• TASK TO COMPLETE
Take the entries below and reproduce them word for word.

• RECORDED DATA
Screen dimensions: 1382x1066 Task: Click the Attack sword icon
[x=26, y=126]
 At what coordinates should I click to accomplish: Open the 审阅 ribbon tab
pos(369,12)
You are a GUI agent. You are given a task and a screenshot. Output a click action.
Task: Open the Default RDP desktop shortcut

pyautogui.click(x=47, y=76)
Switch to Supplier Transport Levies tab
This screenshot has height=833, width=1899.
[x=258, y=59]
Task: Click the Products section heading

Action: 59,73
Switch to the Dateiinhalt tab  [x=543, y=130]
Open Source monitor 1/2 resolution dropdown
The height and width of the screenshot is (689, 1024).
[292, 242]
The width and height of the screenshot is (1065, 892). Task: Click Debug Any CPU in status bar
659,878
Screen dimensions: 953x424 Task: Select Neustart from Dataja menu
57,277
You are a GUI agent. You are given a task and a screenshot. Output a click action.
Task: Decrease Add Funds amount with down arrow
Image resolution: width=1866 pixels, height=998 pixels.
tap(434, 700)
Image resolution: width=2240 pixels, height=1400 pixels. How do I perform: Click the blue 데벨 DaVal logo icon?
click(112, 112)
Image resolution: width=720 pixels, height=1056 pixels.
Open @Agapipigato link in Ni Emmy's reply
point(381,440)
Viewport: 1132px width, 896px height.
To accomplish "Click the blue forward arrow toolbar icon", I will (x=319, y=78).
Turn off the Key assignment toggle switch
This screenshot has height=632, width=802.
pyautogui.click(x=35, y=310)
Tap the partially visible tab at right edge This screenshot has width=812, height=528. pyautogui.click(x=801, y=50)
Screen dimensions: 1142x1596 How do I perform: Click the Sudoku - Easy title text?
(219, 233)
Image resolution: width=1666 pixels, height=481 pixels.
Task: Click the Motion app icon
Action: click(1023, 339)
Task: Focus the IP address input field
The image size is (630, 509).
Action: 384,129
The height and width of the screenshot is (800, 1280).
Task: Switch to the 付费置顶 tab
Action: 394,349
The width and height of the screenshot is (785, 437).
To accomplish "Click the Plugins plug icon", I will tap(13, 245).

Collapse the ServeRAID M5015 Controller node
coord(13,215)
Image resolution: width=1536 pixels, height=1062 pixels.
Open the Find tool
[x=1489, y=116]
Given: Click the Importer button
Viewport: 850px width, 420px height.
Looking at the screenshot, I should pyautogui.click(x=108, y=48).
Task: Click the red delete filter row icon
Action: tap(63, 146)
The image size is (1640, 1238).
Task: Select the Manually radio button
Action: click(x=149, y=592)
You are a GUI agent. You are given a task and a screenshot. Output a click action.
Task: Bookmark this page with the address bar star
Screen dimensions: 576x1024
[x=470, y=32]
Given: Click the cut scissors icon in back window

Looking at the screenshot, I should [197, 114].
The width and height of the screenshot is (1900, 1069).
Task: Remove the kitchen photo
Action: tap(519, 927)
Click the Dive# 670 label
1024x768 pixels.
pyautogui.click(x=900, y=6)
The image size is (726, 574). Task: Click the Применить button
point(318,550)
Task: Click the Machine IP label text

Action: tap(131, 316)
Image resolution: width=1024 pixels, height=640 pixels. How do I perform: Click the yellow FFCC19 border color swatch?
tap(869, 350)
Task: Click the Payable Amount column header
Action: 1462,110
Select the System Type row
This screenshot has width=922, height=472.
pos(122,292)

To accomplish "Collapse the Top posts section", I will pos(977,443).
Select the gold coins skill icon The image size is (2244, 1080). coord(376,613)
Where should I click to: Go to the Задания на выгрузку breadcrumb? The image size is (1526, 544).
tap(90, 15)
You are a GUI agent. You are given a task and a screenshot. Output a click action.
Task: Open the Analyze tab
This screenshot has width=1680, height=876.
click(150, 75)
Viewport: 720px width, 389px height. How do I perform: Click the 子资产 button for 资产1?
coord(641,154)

• EXERCISE RESULT
Screen dimensions: 1382x1066 Task: Click the Attack sword icon
[x=26, y=126]
 At what coordinates should I click to accomplish: Open the 审阅 ribbon tab
pos(369,12)
You are a GUI agent. You are given a task and a screenshot. Output a click action.
Task: Open the Default RDP desktop shortcut

pyautogui.click(x=47, y=76)
Switch to Supplier Transport Levies tab
This screenshot has height=833, width=1899.
[x=258, y=59]
Task: Click the Products section heading

Action: 59,73
Switch to the Dateiinhalt tab  [x=543, y=130]
Open Source monitor 1/2 resolution dropdown
The height and width of the screenshot is (689, 1024).
[292, 242]
The width and height of the screenshot is (1065, 892). Task: Click Debug Any CPU in status bar
659,878
Screen dimensions: 953x424 Task: Select Neustart from Dataja menu
57,277
You are a GUI agent. You are given a task and a screenshot. Output a click action.
Task: Decrease Add Funds amount with down arrow
Image resolution: width=1866 pixels, height=998 pixels.
tap(434, 700)
Image resolution: width=2240 pixels, height=1400 pixels. How do I perform: Click the blue 데벨 DaVal logo icon?
click(112, 112)
Image resolution: width=720 pixels, height=1056 pixels.
Open @Agapipigato link in Ni Emmy's reply
point(381,440)
Viewport: 1132px width, 896px height.
To accomplish "Click the blue forward arrow toolbar icon", I will (x=319, y=78).
Turn off the Key assignment toggle switch
This screenshot has height=632, width=802.
pyautogui.click(x=35, y=310)
Tap the partially visible tab at right edge This screenshot has width=812, height=528. pyautogui.click(x=801, y=50)
Screen dimensions: 1142x1596 How do I perform: Click the Sudoku - Easy title text?
(219, 233)
Image resolution: width=1666 pixels, height=481 pixels.
Task: Click the Motion app icon
Action: click(1023, 339)
Task: Focus the IP address input field
The image size is (630, 509).
Action: 384,129
The height and width of the screenshot is (800, 1280).
Task: Switch to the 付费置顶 tab
Action: 394,349
The width and height of the screenshot is (785, 437).
To accomplish "Click the Plugins plug icon", I will tap(13, 245).

Collapse the ServeRAID M5015 Controller node
coord(13,215)
Image resolution: width=1536 pixels, height=1062 pixels.
Open the Find tool
[x=1489, y=116]
Given: Click the Importer button
Viewport: 850px width, 420px height.
Looking at the screenshot, I should pyautogui.click(x=108, y=48).
Task: Click the red delete filter row icon
Action: tap(63, 146)
The image size is (1640, 1238).
Task: Select the Manually radio button
Action: click(x=149, y=592)
You are a GUI agent. You are given a task and a screenshot. Output a click action.
Task: Bookmark this page with the address bar star
Screen dimensions: 576x1024
[x=470, y=32]
Given: Click the cut scissors icon in back window

Looking at the screenshot, I should [197, 114].
The width and height of the screenshot is (1900, 1069).
Task: Remove the kitchen photo
Action: tap(519, 927)
Click the Dive# 670 label
1024x768 pixels.
pyautogui.click(x=900, y=6)
The image size is (726, 574). Task: Click the Применить button
point(318,550)
Task: Click the Machine IP label text

Action: tap(131, 316)
Image resolution: width=1024 pixels, height=640 pixels. How do I perform: Click the yellow FFCC19 border color swatch?
tap(869, 350)
Task: Click the Payable Amount column header
Action: 1462,110
Select the System Type row
This screenshot has width=922, height=472.
pos(122,292)

To accomplish "Collapse the Top posts section", I will pos(977,443).
Select the gold coins skill icon The image size is (2244, 1080). coord(376,613)
Where should I click to: Go to the Задания на выгрузку breadcrumb? The image size is (1526, 544).
tap(90, 15)
You are a GUI agent. You are given a task and a screenshot. Output a click action.
Task: Open the Analyze tab
This screenshot has width=1680, height=876.
click(150, 75)
Viewport: 720px width, 389px height. How do I perform: Click the 子资产 button for 资产1?
coord(641,154)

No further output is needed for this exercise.